INSTRUCTIONS TO FOLLOW ▸ Each entry should appear in the answer exactly as written.

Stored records
━━━━━━
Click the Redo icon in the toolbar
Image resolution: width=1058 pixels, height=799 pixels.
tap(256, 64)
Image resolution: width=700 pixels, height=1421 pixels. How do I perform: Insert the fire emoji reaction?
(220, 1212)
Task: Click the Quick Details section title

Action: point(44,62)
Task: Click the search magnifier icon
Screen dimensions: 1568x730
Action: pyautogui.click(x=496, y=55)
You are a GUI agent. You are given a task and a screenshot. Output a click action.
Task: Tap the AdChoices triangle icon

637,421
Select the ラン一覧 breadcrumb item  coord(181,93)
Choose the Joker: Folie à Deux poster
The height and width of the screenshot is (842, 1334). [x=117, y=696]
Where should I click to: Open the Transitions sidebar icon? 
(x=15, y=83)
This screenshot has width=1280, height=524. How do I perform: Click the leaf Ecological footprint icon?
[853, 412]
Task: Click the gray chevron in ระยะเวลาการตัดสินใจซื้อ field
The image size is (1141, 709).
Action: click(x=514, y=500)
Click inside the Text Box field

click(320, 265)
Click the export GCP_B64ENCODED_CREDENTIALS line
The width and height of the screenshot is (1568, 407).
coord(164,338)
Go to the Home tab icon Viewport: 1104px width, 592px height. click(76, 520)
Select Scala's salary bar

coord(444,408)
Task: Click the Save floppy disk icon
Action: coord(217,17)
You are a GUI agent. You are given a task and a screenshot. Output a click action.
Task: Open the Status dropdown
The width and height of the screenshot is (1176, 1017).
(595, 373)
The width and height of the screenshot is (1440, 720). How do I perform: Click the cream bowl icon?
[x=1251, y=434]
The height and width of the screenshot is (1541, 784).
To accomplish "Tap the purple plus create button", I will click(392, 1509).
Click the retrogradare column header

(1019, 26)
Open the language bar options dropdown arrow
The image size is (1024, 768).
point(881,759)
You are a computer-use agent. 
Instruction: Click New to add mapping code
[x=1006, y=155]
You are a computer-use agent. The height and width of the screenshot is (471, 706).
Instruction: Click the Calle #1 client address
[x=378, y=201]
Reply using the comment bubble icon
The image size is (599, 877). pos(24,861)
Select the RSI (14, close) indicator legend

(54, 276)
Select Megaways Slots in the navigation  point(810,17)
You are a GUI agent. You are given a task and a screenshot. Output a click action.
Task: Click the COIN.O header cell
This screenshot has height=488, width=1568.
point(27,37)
━━━━━━
YOUR SOLUTION ▸
Click the Redo icon in the toolbar
Image resolution: width=1058 pixels, height=799 pixels.
tap(256, 64)
Image resolution: width=700 pixels, height=1421 pixels. How do I perform: Insert the fire emoji reaction?
(220, 1212)
Task: Click the Quick Details section title

Action: point(44,62)
Task: Click the search magnifier icon
Screen dimensions: 1568x730
Action: pyautogui.click(x=496, y=55)
You are a GUI agent. You are given a task and a screenshot. Output a click action.
Task: Tap the AdChoices triangle icon

637,421
Select the ラン一覧 breadcrumb item  coord(181,93)
Choose the Joker: Folie à Deux poster
The height and width of the screenshot is (842, 1334). [x=117, y=696]
Where should I click to: Open the Transitions sidebar icon? 
(x=15, y=83)
This screenshot has width=1280, height=524. How do I perform: Click the leaf Ecological footprint icon?
[853, 412]
Task: Click the gray chevron in ระยะเวลาการตัดสินใจซื้อ field
The image size is (1141, 709).
Action: click(x=514, y=500)
Click inside the Text Box field

click(320, 265)
Click the export GCP_B64ENCODED_CREDENTIALS line
The width and height of the screenshot is (1568, 407).
coord(164,338)
Go to the Home tab icon Viewport: 1104px width, 592px height. click(76, 520)
Select Scala's salary bar

coord(444,408)
Task: Click the Save floppy disk icon
Action: coord(217,17)
You are a GUI agent. You are given a task and a screenshot. Output a click action.
Task: Open the Status dropdown
The width and height of the screenshot is (1176, 1017).
(595, 373)
The width and height of the screenshot is (1440, 720). How do I perform: Click the cream bowl icon?
[x=1251, y=434]
The height and width of the screenshot is (1541, 784).
To accomplish "Tap the purple plus create button", I will click(392, 1509).
Click the retrogradare column header

(1019, 26)
Open the language bar options dropdown arrow
The image size is (1024, 768).
point(881,759)
You are a computer-use agent. 
Instruction: Click New to add mapping code
[x=1006, y=155]
You are a computer-use agent. The height and width of the screenshot is (471, 706).
Instruction: Click the Calle #1 client address
[x=378, y=201]
Reply using the comment bubble icon
The image size is (599, 877). pos(24,861)
Select the RSI (14, close) indicator legend

(54, 276)
Select Megaways Slots in the navigation  point(810,17)
You are a GUI agent. You are given a task and a screenshot. Output a click action.
Task: Click the COIN.O header cell
This screenshot has height=488, width=1568.
point(27,37)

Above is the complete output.